* [Exercise]:
Exact repetition is the task: copy every entry below.

* [Task data]:
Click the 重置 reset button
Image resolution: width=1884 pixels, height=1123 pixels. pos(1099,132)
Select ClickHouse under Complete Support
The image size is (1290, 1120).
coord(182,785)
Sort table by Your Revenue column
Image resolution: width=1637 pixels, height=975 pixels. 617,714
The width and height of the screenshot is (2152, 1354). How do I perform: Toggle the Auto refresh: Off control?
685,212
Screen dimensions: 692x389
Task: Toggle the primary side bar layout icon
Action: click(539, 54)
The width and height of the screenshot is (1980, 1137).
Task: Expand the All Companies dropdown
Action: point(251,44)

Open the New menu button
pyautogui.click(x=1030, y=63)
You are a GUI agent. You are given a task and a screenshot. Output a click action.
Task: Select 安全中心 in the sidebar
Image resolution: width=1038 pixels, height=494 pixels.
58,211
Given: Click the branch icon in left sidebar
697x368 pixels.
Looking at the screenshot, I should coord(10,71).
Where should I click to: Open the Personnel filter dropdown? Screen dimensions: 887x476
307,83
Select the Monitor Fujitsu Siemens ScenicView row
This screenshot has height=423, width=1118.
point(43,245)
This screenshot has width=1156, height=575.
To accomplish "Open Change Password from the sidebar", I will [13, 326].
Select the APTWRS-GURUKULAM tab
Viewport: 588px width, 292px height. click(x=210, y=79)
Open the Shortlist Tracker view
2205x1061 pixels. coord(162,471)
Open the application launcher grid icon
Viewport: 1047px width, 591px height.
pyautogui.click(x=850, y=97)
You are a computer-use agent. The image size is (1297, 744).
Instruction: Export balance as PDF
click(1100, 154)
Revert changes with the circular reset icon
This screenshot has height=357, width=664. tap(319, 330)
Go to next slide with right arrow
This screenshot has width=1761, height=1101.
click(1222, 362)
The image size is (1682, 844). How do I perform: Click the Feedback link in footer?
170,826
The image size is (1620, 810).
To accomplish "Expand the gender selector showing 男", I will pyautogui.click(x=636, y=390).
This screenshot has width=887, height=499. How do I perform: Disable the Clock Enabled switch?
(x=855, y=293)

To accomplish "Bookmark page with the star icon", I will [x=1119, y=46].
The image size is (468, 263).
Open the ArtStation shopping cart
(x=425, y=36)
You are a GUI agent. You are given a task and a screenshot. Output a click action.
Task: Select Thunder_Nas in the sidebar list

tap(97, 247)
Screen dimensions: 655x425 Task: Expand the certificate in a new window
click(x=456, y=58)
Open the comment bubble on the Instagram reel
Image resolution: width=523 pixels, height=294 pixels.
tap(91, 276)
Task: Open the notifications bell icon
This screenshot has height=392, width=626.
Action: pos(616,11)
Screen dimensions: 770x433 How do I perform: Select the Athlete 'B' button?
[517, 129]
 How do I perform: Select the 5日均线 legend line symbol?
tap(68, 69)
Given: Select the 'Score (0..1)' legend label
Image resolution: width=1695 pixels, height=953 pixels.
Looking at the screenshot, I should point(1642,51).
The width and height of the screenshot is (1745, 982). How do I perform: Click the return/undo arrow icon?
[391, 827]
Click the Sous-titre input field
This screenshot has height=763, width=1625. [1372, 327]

* [Output for this exercise]:
Click the 重置 reset button
Image resolution: width=1884 pixels, height=1123 pixels. pos(1099,132)
Select ClickHouse under Complete Support
The image size is (1290, 1120).
coord(182,785)
Sort table by Your Revenue column
Image resolution: width=1637 pixels, height=975 pixels. 617,714
The width and height of the screenshot is (2152, 1354). How do I perform: Toggle the Auto refresh: Off control?
685,212
Screen dimensions: 692x389
Task: Toggle the primary side bar layout icon
Action: click(539, 54)
The width and height of the screenshot is (1980, 1137).
Task: Expand the All Companies dropdown
Action: point(251,44)

Open the New menu button
pyautogui.click(x=1030, y=63)
You are a GUI agent. You are given a task and a screenshot. Output a click action.
Task: Select 安全中心 in the sidebar
Image resolution: width=1038 pixels, height=494 pixels.
58,211
Given: Click the branch icon in left sidebar
697x368 pixels.
Looking at the screenshot, I should coord(10,71).
Where should I click to: Open the Personnel filter dropdown? Screen dimensions: 887x476
307,83
Select the Monitor Fujitsu Siemens ScenicView row
This screenshot has height=423, width=1118.
point(43,245)
This screenshot has width=1156, height=575.
To accomplish "Open Change Password from the sidebar", I will [13, 326].
Select the APTWRS-GURUKULAM tab
Viewport: 588px width, 292px height. click(x=210, y=79)
Open the Shortlist Tracker view
2205x1061 pixels. coord(162,471)
Open the application launcher grid icon
Viewport: 1047px width, 591px height.
pyautogui.click(x=850, y=97)
You are a computer-use agent. The image size is (1297, 744).
Instruction: Export balance as PDF
click(1100, 154)
Revert changes with the circular reset icon
This screenshot has height=357, width=664. tap(319, 330)
Go to next slide with right arrow
This screenshot has width=1761, height=1101.
click(1222, 362)
The image size is (1682, 844). How do I perform: Click the Feedback link in footer?
170,826
The image size is (1620, 810).
To accomplish "Expand the gender selector showing 男", I will pyautogui.click(x=636, y=390).
This screenshot has width=887, height=499. How do I perform: Disable the Clock Enabled switch?
(x=855, y=293)

To accomplish "Bookmark page with the star icon", I will [x=1119, y=46].
The image size is (468, 263).
Open the ArtStation shopping cart
(x=425, y=36)
You are a GUI agent. You are given a task and a screenshot. Output a click action.
Task: Select Thunder_Nas in the sidebar list

tap(97, 247)
Screen dimensions: 655x425 Task: Expand the certificate in a new window
click(x=456, y=58)
Open the comment bubble on the Instagram reel
Image resolution: width=523 pixels, height=294 pixels.
tap(91, 276)
Task: Open the notifications bell icon
This screenshot has height=392, width=626.
Action: pos(616,11)
Screen dimensions: 770x433 How do I perform: Select the Athlete 'B' button?
[517, 129]
 How do I perform: Select the 5日均线 legend line symbol?
tap(68, 69)
Given: Select the 'Score (0..1)' legend label
Image resolution: width=1695 pixels, height=953 pixels.
Looking at the screenshot, I should point(1642,51).
The width and height of the screenshot is (1745, 982). How do I perform: Click the return/undo arrow icon?
[391, 827]
Click the Sous-titre input field
This screenshot has height=763, width=1625. [1372, 327]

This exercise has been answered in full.